Hacienda Cusín 1990 / 2019
Hacienda Cusín 1990 / 2019
Much like the tapestries hanging in the Salón Simón Bolívar, the history of the hacienda is finely woven with threads of diverse epochs, cultures and personalities. Purchased at an auction from Philip III, King of Spain by the prominent Luna family in 1602 (around the same time that Cervantes wrote Don Quixote), the original sheep farm comprised of two valleys and all the land between them and the lake – some 100,000 acres/50,000 hectares.
In the early 19th century, when Alexander Von Humboldt made his Ecuador explorations and Charles Darwin visited the Galapagos Islands, Hacienda Cusin, named after the mountain at the head of the valley, was the country home of a successful farming family. The often more than two-day horse-ride from Quito encouraged visiting family and friends to extend their visits. Cusin became an informal hotel, a home, just as it is today.
Alexander von Humboldt – 1843
In 1990, the hacienda was bought by its present owner who set about the labour of love of restoring the buildings, landscaping the gardens, and filling it with the wonderful art and antique furnishings that today seem as though they were part of the grand Cusin master plan all along.

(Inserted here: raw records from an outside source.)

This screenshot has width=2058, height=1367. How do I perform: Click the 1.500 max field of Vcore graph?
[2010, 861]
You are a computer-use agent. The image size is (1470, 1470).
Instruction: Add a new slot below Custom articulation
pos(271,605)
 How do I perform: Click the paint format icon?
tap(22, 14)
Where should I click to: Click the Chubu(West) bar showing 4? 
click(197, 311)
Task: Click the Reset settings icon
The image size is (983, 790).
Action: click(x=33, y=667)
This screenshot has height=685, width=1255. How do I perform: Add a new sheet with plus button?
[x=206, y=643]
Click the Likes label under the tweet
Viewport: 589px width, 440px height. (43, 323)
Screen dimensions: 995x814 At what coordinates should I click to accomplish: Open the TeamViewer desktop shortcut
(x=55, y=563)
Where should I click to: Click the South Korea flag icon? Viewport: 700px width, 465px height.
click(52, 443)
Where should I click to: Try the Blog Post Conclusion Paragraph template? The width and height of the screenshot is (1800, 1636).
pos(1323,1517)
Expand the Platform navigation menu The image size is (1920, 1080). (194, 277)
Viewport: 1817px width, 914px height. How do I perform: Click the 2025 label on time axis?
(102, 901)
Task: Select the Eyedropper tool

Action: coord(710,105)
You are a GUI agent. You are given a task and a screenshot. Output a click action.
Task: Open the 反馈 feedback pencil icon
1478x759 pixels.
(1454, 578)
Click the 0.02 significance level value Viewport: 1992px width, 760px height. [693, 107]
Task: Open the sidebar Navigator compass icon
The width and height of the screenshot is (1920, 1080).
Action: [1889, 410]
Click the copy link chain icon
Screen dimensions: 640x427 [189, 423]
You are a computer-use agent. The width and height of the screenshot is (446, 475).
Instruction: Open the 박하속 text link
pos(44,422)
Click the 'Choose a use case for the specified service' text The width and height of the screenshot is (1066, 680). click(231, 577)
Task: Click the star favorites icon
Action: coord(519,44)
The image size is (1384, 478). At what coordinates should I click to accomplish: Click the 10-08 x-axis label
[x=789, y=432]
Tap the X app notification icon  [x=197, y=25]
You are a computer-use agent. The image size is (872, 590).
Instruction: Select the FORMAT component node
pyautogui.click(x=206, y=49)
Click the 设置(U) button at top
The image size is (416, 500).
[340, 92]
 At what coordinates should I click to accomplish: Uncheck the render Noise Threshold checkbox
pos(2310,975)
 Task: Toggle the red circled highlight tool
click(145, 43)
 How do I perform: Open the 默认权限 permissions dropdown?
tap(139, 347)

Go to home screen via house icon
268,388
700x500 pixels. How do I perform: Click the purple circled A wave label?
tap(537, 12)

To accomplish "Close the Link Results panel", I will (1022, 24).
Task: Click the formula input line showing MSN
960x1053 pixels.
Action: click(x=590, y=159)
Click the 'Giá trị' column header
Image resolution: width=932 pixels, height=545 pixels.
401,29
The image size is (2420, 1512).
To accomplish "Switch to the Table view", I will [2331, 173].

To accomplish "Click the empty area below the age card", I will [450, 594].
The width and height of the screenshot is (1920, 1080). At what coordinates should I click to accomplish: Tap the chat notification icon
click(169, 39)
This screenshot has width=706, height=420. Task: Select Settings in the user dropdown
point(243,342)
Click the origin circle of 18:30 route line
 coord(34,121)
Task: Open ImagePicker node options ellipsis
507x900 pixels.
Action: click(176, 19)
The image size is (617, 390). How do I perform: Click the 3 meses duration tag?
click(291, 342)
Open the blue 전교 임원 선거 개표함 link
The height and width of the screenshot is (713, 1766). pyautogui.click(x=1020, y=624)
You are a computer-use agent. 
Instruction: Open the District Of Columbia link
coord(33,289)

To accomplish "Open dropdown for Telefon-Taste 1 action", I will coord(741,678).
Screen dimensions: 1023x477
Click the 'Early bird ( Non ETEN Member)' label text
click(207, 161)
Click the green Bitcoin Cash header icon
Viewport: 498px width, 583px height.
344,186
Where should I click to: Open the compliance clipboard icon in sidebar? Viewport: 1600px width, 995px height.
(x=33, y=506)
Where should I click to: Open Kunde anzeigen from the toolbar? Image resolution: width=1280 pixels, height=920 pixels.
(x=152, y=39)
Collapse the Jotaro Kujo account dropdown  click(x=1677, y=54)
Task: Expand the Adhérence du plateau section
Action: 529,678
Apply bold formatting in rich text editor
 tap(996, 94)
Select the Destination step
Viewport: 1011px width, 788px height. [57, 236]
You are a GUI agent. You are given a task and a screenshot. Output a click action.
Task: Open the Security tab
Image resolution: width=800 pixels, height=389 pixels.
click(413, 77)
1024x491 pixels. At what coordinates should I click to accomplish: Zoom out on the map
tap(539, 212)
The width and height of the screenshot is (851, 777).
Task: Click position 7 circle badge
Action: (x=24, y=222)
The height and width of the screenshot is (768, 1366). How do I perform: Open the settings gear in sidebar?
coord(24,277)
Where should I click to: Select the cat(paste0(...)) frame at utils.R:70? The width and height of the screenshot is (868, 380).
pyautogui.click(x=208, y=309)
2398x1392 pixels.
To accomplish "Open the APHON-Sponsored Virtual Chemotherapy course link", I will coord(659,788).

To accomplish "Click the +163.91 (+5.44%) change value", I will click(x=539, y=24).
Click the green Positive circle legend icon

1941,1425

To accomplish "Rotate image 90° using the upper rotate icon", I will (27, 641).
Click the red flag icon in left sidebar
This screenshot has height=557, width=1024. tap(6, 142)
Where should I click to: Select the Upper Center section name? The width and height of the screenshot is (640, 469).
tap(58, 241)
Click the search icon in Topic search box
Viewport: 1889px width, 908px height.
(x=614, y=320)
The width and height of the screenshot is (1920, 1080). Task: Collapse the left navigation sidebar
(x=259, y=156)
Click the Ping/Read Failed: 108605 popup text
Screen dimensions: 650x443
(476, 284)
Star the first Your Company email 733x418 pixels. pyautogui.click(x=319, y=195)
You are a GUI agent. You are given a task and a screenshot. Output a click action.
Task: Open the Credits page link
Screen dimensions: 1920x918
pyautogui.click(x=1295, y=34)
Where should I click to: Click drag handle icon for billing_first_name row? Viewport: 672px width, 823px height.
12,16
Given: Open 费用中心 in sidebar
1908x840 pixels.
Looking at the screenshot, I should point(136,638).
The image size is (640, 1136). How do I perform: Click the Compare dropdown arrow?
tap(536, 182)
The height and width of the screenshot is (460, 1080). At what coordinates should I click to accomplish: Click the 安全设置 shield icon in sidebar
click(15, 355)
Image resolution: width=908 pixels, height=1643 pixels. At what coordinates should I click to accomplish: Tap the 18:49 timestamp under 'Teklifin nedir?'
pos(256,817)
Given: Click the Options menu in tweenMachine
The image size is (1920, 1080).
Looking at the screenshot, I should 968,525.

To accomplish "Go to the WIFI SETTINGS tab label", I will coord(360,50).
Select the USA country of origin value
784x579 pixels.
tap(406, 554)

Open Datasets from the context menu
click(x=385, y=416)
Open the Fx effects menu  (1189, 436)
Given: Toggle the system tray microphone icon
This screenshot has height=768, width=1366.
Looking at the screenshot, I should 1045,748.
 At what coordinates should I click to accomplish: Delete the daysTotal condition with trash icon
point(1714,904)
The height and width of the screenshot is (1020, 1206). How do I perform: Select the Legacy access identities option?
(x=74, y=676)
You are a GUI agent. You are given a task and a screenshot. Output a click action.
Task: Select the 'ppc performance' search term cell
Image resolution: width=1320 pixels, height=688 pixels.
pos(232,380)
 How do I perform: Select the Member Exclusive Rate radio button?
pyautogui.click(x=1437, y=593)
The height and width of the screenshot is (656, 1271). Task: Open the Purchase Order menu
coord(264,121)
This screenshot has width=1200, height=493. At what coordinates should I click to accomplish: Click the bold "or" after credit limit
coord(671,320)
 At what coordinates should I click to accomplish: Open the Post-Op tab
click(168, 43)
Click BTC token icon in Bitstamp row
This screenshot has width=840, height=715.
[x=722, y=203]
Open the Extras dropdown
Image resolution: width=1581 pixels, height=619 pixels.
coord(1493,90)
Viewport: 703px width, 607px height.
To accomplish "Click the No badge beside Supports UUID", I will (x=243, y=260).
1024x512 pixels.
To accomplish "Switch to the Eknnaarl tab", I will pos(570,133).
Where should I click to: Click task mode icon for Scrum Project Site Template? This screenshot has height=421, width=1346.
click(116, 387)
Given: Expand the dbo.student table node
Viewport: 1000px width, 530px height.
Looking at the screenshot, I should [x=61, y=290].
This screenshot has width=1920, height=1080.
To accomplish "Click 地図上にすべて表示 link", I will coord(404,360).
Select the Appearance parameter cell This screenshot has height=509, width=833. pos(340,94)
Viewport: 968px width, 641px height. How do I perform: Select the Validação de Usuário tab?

Hacienda Cusin was named after the mountain at the head of the valley. The mountain’s name is uncertain, although three possibilities are likely. First, that Cusin was the name of an indigenous chief who fought against the Incas in the early 16th century, just before the Spaniards’ arrival. Secondly, a type of white beetle, a cuzo, cut-zo in Quichua, a delicacy, that appears briefly in November. Thirdly, a family named Cusin, established in 1524, from Brazil and Alsace Lorraine, recently joined Hacienda Cusin’s Facebook page, suggesting that a Cusin married into the Hacienda Cusin family…
*Frederic Church, preeminent 19 th -century U.S. artist and member of Hudson River School, is inspired to visit Ecuador after reading Von Humboldt’s Voyage of the Cosmos. His paintings reflect the divinity of nature; prints can be seen in the Sala de Lectura.